The task: Copy everything in the listing from the line containing "Click arrowhead ending" down to the line containing "pos(288,212)", replacing "arrowhead" with "arrow tip" and leaving all else unchanged.

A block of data
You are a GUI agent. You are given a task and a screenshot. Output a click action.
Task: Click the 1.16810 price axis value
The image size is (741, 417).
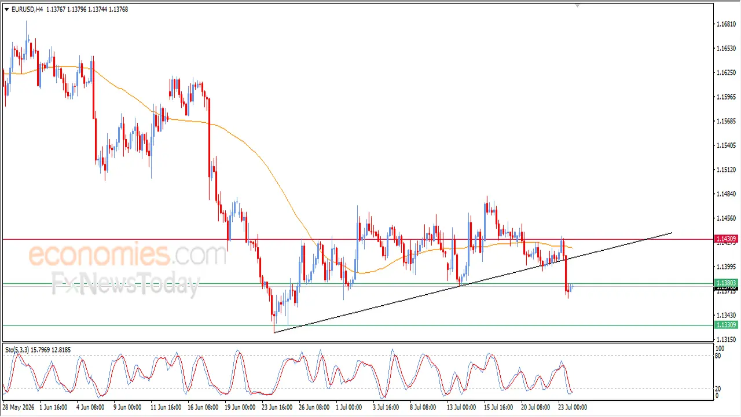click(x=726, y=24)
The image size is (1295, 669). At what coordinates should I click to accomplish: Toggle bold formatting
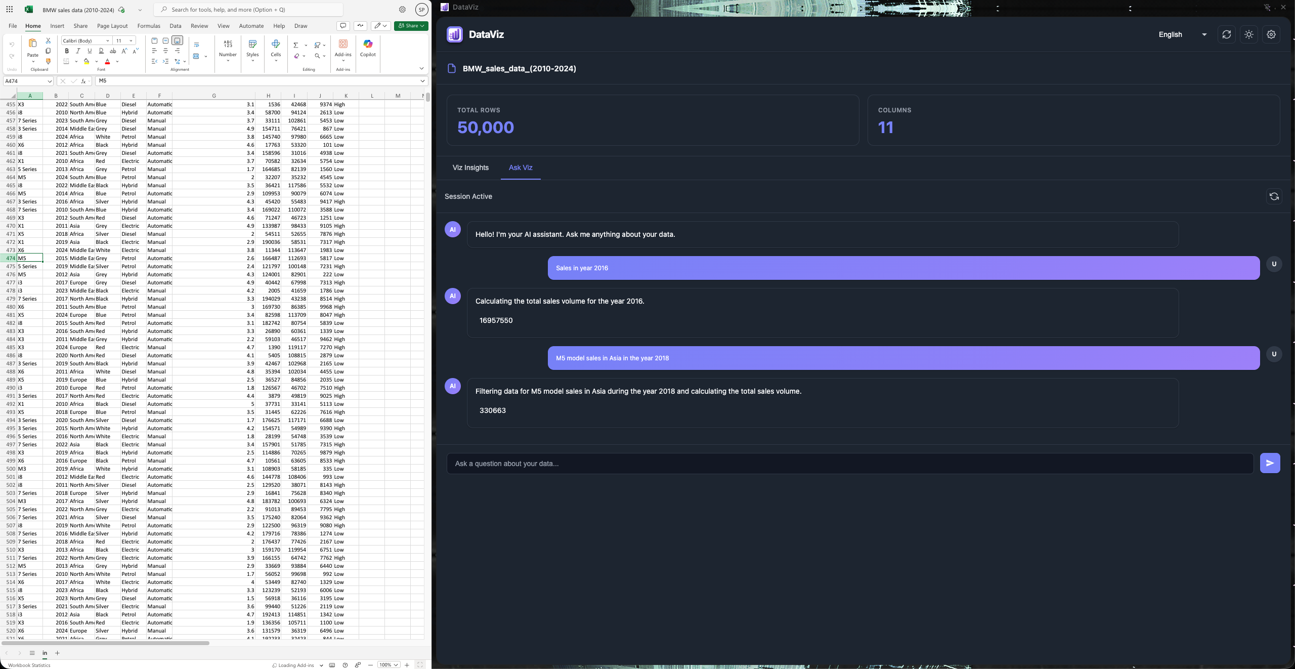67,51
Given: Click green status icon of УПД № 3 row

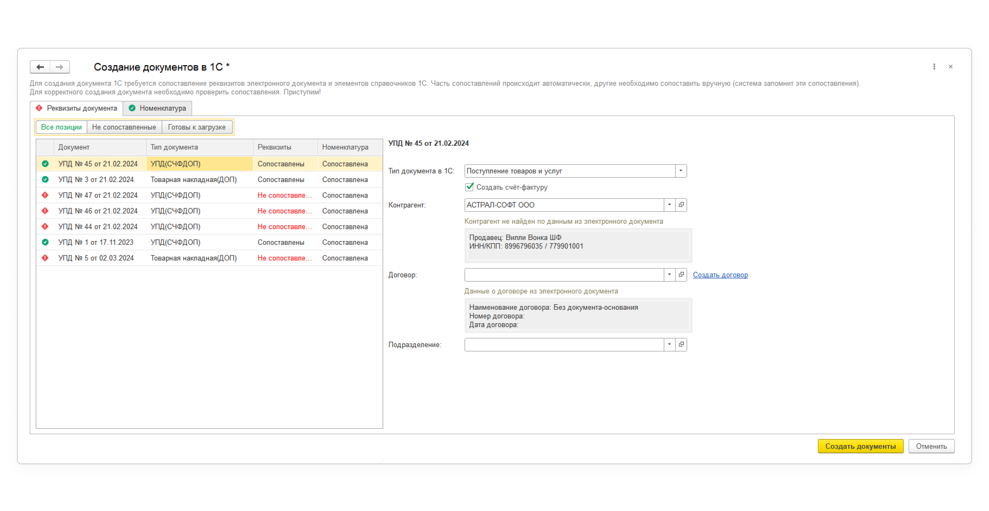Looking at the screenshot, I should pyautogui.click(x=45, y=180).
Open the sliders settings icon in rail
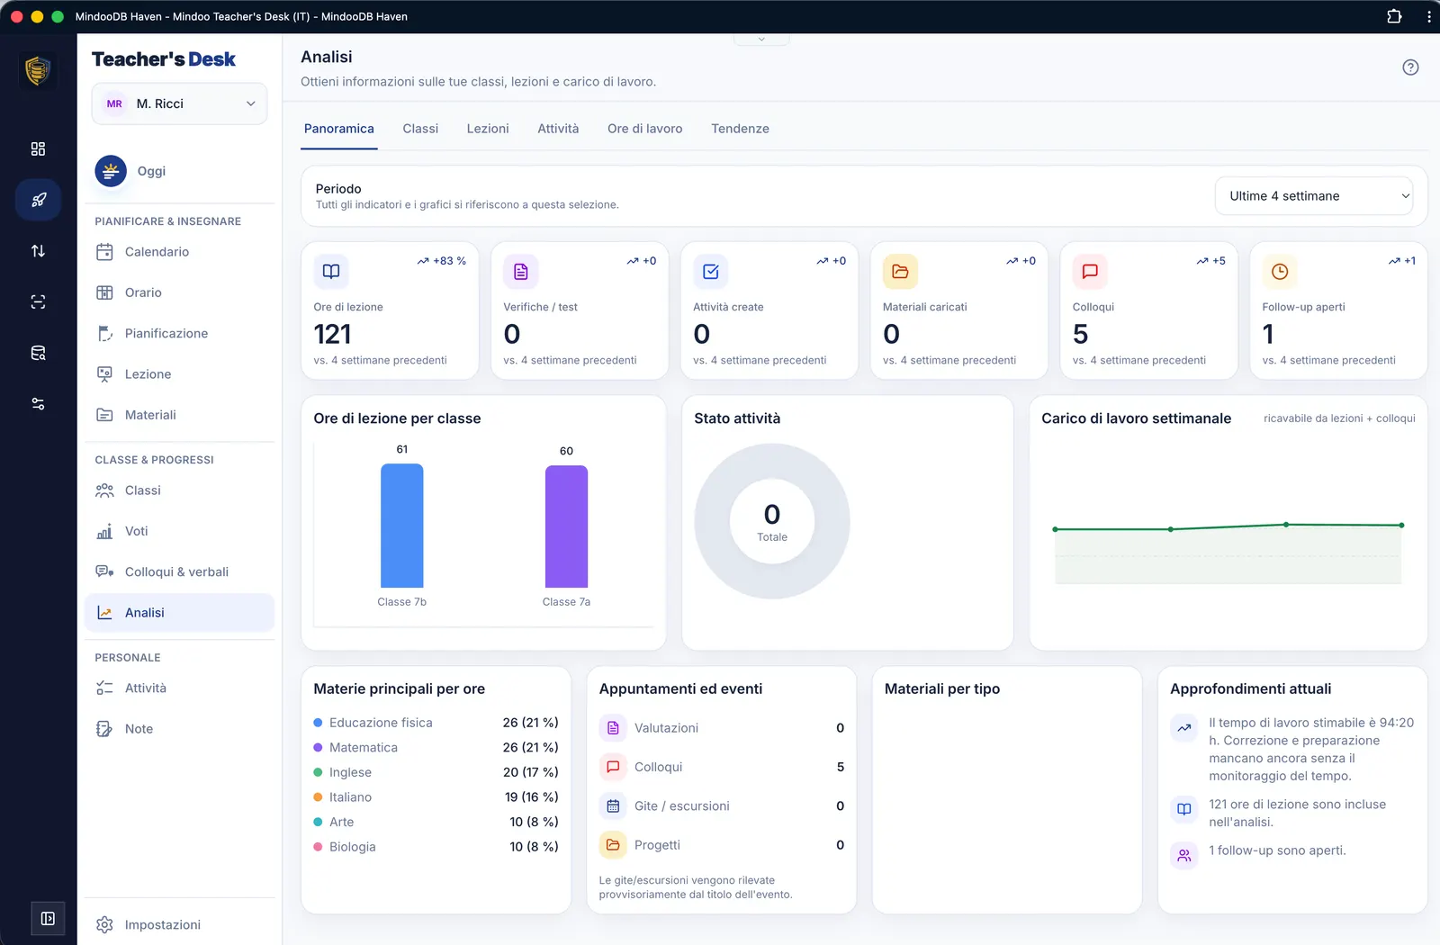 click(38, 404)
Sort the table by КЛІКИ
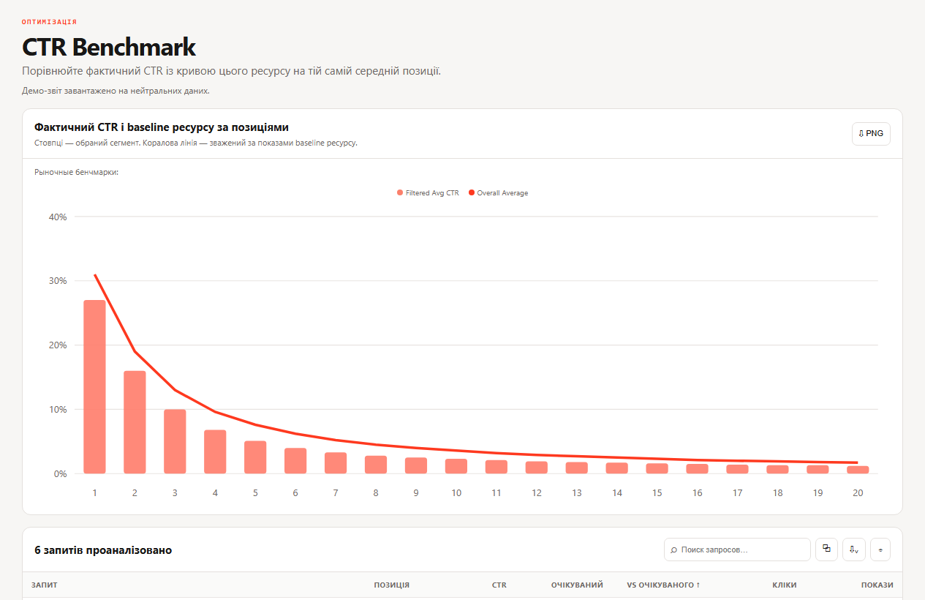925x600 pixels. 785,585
* * *
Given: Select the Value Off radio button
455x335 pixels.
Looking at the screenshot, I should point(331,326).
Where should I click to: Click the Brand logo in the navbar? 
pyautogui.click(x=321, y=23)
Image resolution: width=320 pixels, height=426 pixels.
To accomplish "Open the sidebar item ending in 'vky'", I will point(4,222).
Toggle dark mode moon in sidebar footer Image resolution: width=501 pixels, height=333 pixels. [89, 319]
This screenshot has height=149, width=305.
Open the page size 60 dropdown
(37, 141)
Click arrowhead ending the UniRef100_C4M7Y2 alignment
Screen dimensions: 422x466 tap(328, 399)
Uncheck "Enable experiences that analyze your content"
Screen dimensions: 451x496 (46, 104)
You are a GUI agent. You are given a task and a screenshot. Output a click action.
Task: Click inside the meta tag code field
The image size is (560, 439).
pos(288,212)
* * *
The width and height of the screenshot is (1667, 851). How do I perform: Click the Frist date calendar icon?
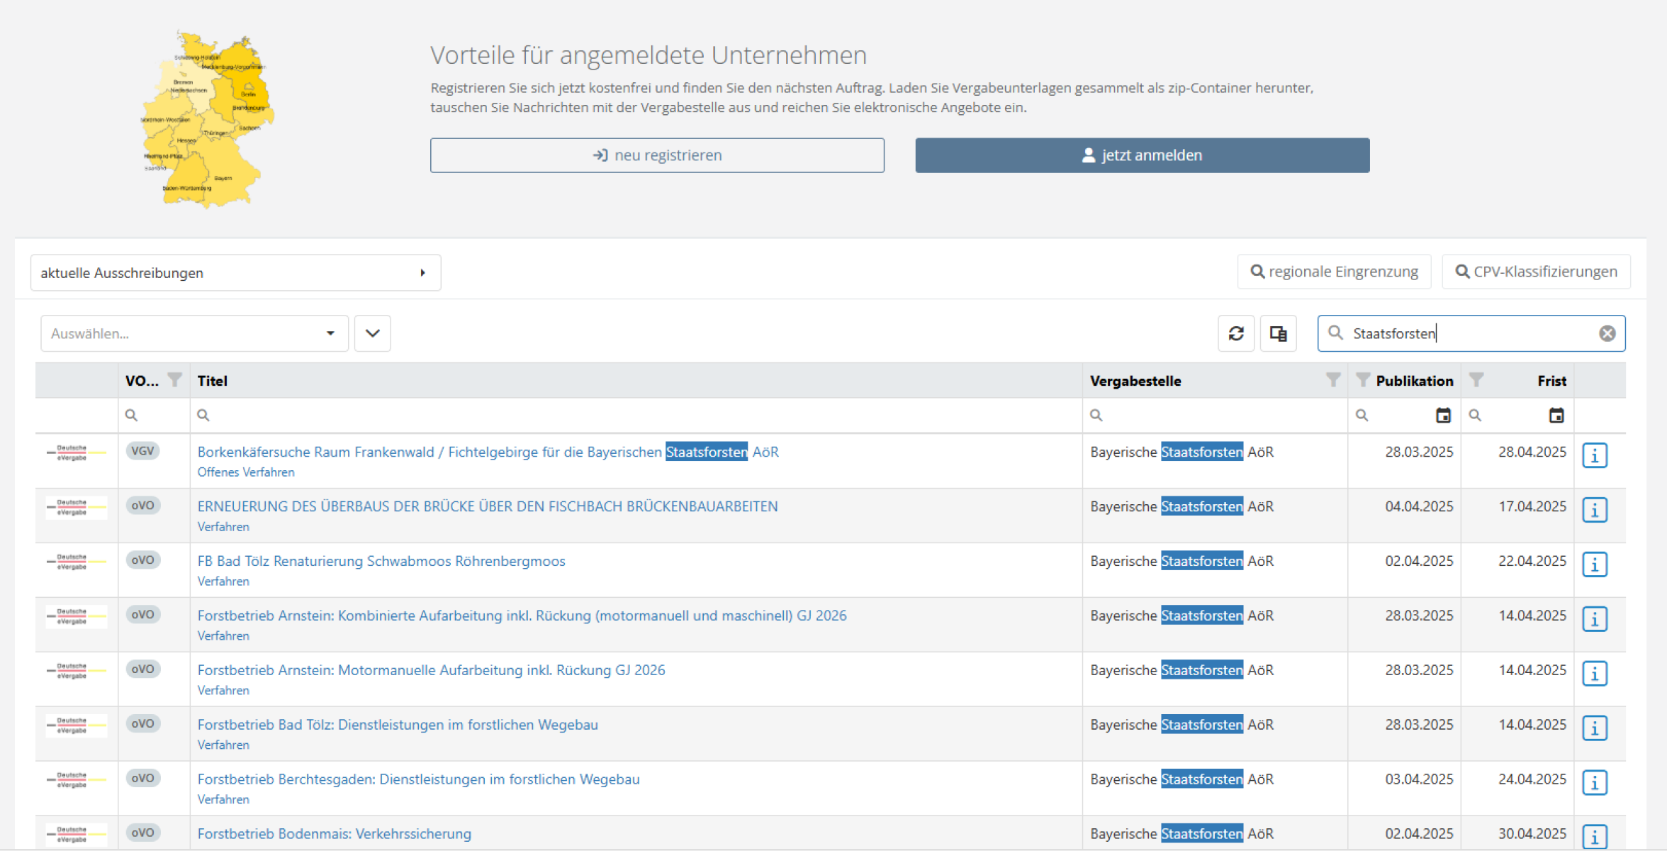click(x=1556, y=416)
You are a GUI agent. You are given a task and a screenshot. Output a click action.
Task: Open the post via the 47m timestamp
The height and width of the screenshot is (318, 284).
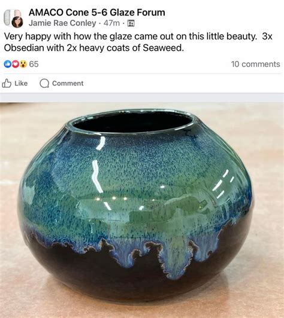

Written reply:
Click arrow tip ending the UniRef100_C4M7Y2 alignment
Screen dimensions: 422x466 tap(328, 399)
Uncheck "Enable experiences that analyze your content"
Screen dimensions: 451x496 (46, 104)
You are a GUI agent. You are given a task and a screenshot. Output a click action.
Task: Click inside the meta tag code field
The image size is (560, 439).
pos(288,212)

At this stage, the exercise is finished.